┌────────

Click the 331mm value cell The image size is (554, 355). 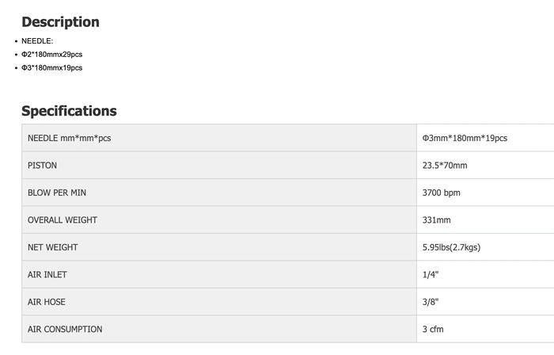coord(436,220)
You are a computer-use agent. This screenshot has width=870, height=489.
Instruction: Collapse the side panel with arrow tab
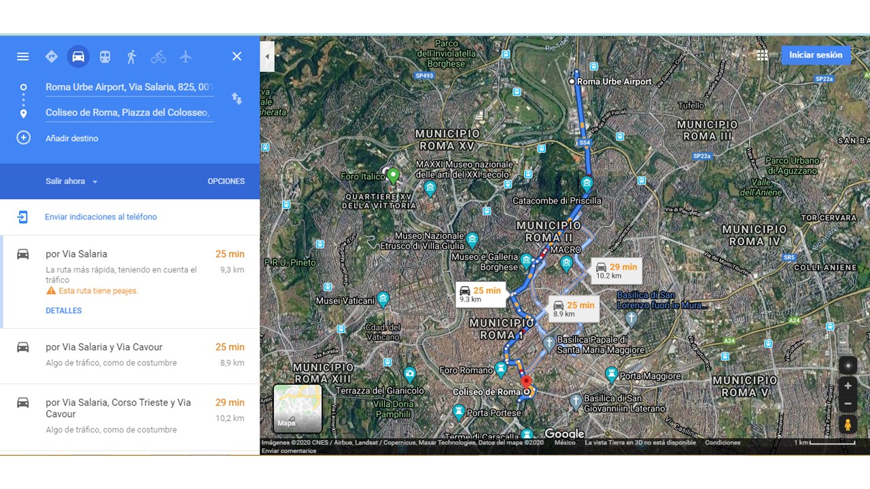[x=267, y=56]
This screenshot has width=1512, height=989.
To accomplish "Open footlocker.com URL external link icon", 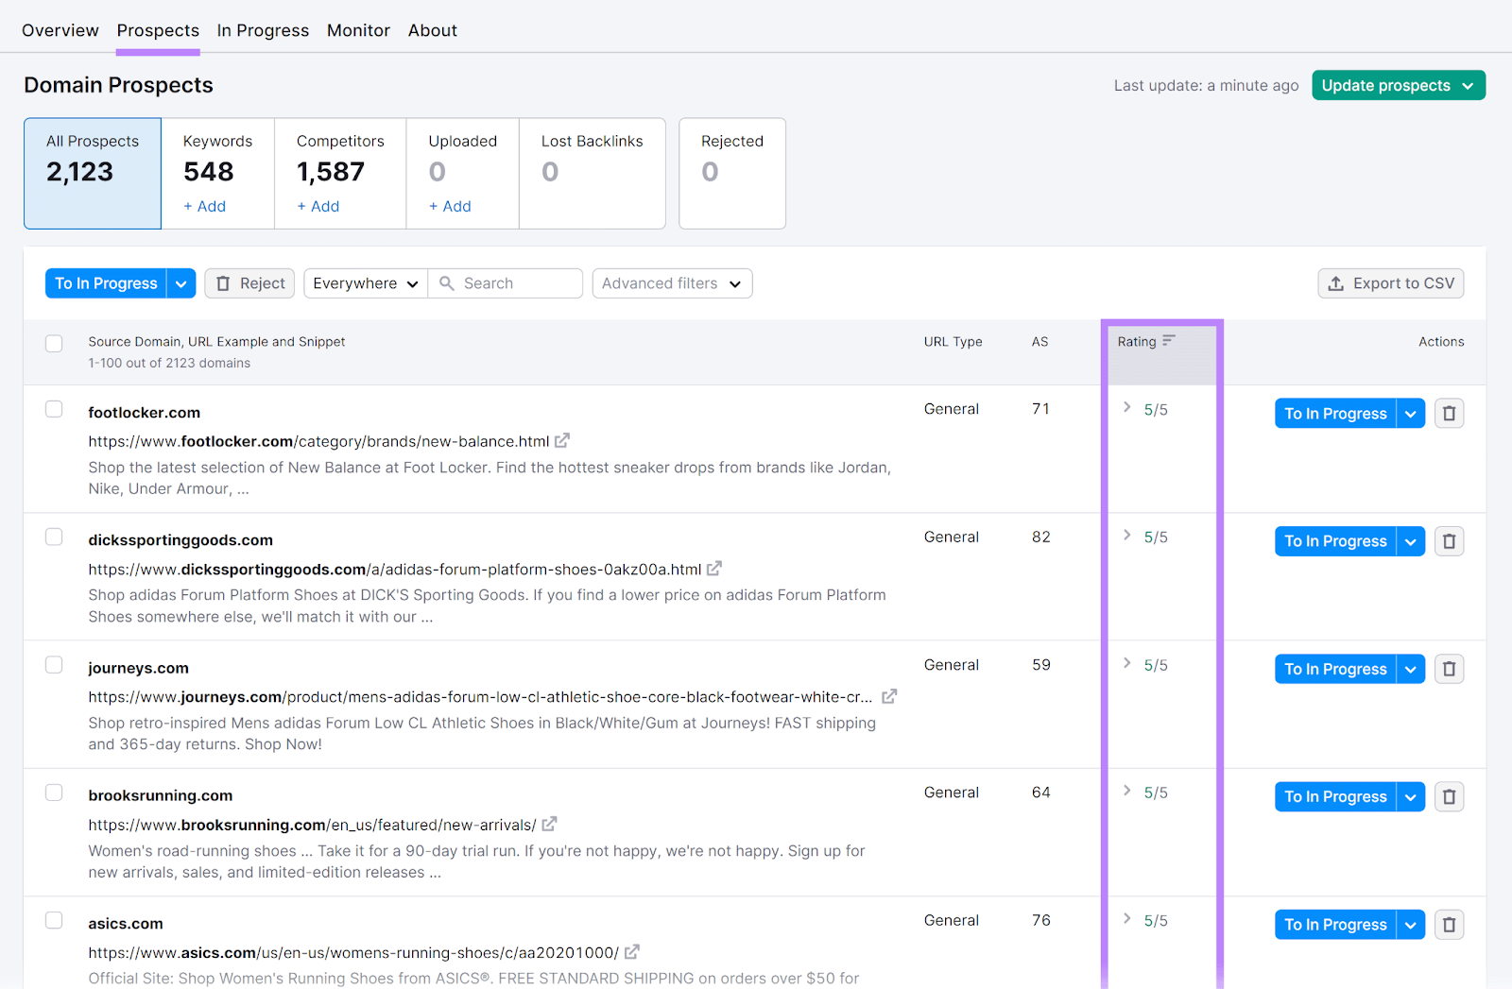I will 562,441.
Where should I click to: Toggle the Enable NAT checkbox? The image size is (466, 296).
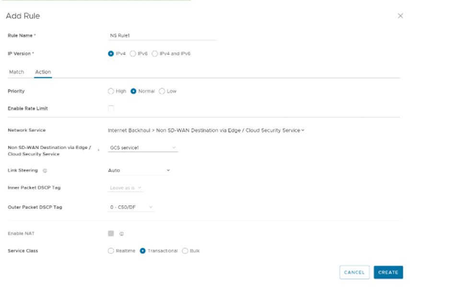111,234

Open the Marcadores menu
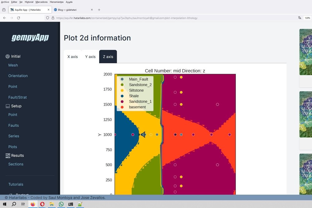tap(41, 2)
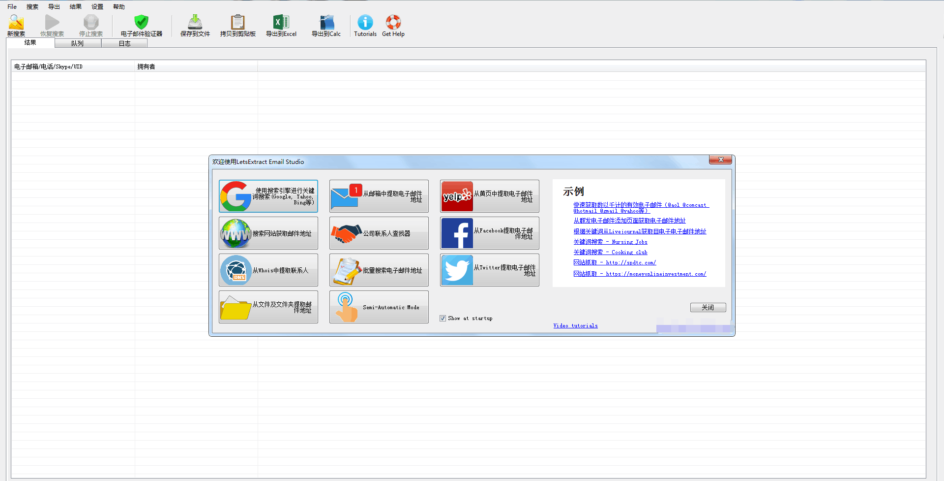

└────────

◆ **GOAL OF THE EXERCISE**: Scan the entries above, and wherever a line holds the string "height", copy it.

◆ **TASK RESULT**:
You are a computer-use agent. This screenshot has width=870, height=489.
This screenshot has width=1512, height=989.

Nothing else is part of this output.